UI Action Matrix (mandatory when Filament is changed)

Surface Location Header Actions Inspect Affordance (List/Table) Row Actions (max 2 visible) Bulk Actions (grouped) Empty-State CTA(s) View Header Actions Create/Edit Save+Cancel Audit log? Notes / Exemptions
Workspace dashboard WorkspaceOverview under /admin/workspaces/{workspace} none body CTA cards and quick actions only none none existing workspace zero-state CTA family only none N/A no new audit behavior Reuses WorkspaceOverviewBuilder; action-surface exemptions remain intact
Workspace-scoped environment chooser chooser surface under /admin/workspaces/{workspace}/environments none environment card/button opens the environment dashboard none none workspace switch or no-access guidance only none N/A no new audit behavior required by this slice Reuses the existing chooser pattern; selection must not jump into a second panel
Managed-environment dashboard TenantDashboard under /admin/workspaces/{workspace}/environments/{environment} Primary follow-up, More, Request support, Open support diagnostics N/A none none existing dashboard empty-state behavior only same as header actions N/A existing support-request audit behavior only Action hierarchy and support flows stay intact; route and breadcrumb ownership change only
Workspace operations hub Monitoring\Operations under /admin/workspaces/{workspace}/operations Scope operations, Back to ..., Show all environments clickable row to run detail none none existing operations empty-state only existing run-viewer contract only N/A no new audit behavior Filter and back-link context replace environment-panel routing; no new bulk or destructive actions

All other environment-scoped resources and diagnostic pages that today live under panel: 'tenant' or /admin/tenants/{environment} keep their current local action contracts. This slice changes their route ownership and breadcrumb shell only and must not introduce new redundant View actions, placeholder action groups, or new destructive actions.

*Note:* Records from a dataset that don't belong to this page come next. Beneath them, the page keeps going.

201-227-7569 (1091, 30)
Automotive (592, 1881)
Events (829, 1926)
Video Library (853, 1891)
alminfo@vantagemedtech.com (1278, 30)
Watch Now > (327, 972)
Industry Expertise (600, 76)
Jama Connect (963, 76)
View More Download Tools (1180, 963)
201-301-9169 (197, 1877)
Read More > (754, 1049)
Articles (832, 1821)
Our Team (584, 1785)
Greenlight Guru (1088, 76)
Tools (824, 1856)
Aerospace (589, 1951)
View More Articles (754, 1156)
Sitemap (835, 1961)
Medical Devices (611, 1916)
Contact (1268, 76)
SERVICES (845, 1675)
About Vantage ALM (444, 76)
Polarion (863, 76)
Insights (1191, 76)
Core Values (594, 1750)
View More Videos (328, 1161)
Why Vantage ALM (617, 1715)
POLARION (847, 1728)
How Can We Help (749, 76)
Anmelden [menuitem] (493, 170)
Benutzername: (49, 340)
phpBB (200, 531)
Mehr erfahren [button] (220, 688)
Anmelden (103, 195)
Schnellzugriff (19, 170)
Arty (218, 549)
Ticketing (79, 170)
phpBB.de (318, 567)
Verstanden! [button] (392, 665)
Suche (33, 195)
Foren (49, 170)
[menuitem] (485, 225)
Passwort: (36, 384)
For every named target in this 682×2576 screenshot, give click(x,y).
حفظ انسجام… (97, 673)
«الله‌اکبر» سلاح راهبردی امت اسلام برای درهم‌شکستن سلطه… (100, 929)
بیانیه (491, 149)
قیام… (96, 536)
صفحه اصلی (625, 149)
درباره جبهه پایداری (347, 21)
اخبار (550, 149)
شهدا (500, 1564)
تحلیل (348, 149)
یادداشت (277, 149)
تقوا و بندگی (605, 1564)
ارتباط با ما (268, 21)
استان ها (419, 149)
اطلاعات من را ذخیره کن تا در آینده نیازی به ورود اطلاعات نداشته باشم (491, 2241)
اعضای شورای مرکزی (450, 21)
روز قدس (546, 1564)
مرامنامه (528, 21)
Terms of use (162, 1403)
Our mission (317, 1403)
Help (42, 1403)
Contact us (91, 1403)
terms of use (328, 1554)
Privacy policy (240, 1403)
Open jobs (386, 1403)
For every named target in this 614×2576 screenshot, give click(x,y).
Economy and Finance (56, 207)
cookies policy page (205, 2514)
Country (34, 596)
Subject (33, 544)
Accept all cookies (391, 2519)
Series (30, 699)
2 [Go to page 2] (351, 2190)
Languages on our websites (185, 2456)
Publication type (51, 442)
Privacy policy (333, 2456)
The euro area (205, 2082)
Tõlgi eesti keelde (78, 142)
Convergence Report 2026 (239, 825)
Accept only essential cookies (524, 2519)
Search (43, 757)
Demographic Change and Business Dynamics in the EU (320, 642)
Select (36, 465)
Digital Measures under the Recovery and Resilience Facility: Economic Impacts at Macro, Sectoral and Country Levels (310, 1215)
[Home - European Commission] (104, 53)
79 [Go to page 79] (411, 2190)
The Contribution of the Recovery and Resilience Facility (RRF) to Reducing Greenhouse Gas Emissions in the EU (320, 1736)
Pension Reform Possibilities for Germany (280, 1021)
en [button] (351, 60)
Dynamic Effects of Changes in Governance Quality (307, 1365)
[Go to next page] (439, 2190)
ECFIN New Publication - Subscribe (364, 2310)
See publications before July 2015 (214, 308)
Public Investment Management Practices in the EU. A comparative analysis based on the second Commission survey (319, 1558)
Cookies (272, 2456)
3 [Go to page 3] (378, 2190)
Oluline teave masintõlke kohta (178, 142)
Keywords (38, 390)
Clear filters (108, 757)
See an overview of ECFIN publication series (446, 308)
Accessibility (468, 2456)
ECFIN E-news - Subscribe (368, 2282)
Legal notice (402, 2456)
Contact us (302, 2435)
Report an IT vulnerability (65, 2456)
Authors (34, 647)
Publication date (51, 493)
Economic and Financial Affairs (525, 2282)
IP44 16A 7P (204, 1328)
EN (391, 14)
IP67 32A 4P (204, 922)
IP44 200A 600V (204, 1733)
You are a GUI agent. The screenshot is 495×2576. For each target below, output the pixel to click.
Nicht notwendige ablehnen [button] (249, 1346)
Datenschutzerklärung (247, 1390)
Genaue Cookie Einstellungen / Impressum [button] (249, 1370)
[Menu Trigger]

Key Entities (include if feature involves data)

  • Workspace: the operator's primary admin context and the only Filament tenant after this cutover; owns the canonical workspace dashboard, environment chooser, and workspace operations hub.
  • Managed Environment: the environment-scoped managed target inside one workspace; owns the canonical environment dashboard route and remains the nested context for environment-scoped pages and explicit environment filters.

Success Criteria (mandatory)

Measurable Outcomes

  • SC-001: All touched operator entry and drillthrough flows open workspace-first environment URLs, and no operator-visible /admin/t/ link remains on touched admin surfaces.
  • SC-002: An operator can go from workspace selection to one managed-environment dashboard and then into the workspace operations hub with preserved scope in three interactions or fewer.
  • SC-003: All touched environment-scoped pages present breadcrumb/context order Workspace -> Managed Environment -> page, and direct wrong-workspace or wrong-environment access reveals no data.
  • SC-004: Touched globally searchable resources either open a valid destination on first attempt under the new route family or no longer appear in global search.